**EXTRACT**
════════

If you suggested it today, imagine the reaction.
“Why don’t we build one of the biggest white domes in Europe, and plonk it on top of a precious heritage site, which sits in a location dominating the entire sky-line of our main town? It’ll be great, you’ll be able to see it for miles around, it’ll be one of the first images tourists get of Jersey, and it’ll dominate our perception of St. Helier for at least half a century? Oh, and it’ll be horrendously expensive and difficult to maintain, and provide zero insulation! You like the idea? Great!”
Precisely. It almost sounds like something we’ll hear during next year’s election campaign.
But, our predecessors went for it, and actually, over the years many have come to love the Fort’s roof, and it has slowly become another brushstroke in the general picture of the island’s identity.
In fact, we like it so much, we are about to ‘double-down’ and build an even bigger version on the town’s opposing hill, to house the new hospital. “You think that one was bad – check this baby out!” Quite.
There are many parts to Jersey’s identity – perhaps the most obvious being that if you need to ask what it is, then you will probably fail to understand the answer – but our buildings certainly play their role. And we are not just talking here about the clichéd ‘hero’ shots of Mont Orgueil.
Our buildings link together most of the major issues of our time, from climate change to population growth, crime, fostering communities, artificial intelligence and changing shopping habits.
All of those feed into the buildings we create.
In this edition of Connect (page 4) we investigate just how that connection works – and with Jersey about to embark on another Island Plan, albeit only a temporary one, how should we make sure our buildings reflect the island we want to be?
That will take careful research, attention to detail, creativity, legislation, goodwill and funding – but the results will be with us for decades to come, and shape the way we live our lives.
The current pace of change is only going to quicken, with the town once again at the forefront of that. The need for physical retail premises is likely to reduce, as is the need for so much office space – so what replaces it, what does it look like, and how does the detail speak of ‘Jersey’?
Those are all questions which we will need to answer in the coming years. Enjoy Connect.

════════

**SUPPLIED MATERIAL**
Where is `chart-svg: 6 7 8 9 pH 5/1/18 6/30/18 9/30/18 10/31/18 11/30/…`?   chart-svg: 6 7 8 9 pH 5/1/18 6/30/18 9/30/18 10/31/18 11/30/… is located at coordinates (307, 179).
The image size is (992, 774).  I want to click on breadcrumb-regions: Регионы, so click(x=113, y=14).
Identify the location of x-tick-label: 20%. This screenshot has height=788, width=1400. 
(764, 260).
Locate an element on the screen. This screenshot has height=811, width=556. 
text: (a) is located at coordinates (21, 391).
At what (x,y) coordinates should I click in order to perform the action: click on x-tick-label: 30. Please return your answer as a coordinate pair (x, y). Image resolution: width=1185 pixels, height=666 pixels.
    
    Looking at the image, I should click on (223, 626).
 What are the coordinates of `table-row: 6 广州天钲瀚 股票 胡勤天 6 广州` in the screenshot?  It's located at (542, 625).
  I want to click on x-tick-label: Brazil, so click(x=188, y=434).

════════

**ASSIGNMENT**
Write out the stretch of the editorial from "If you suggested" through "the island’s identity." word for word. None of the lines are needed here.

**TASK ANSWER**
If you suggested it today, imagine the reaction.
“Why don’t we build one of the biggest white domes in Europe, and plonk it on top of a precious heritage site, which sits in a location dominating the entire sky-line of our main town? It’ll be great, you’ll be able to see it for miles around, it’ll be one of the first images tourists get of Jersey, and it’ll dominate our perception of St. Helier for at least half a century? Oh, and it’ll be horrendously expensive and difficult to maintain, and provide zero insulation! You like the idea? Great!”
Precisely. It almost sounds like something we’ll hear during next year’s election campaign.
But, our predecessors went for it, and actually, over the years many have come to love the Fort’s roof, and it has slowly become another brushstroke in the general picture of the island’s identity.